_Records_:
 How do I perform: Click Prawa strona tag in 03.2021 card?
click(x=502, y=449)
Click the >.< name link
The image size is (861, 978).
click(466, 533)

_Problem to solve_: Copy out the entire listing again, word for word.

_Result_:
 How do I perform: Click Prawa strona tag in 03.2021 card?
click(x=502, y=449)
Click the >.< name link
The image size is (861, 978).
click(466, 533)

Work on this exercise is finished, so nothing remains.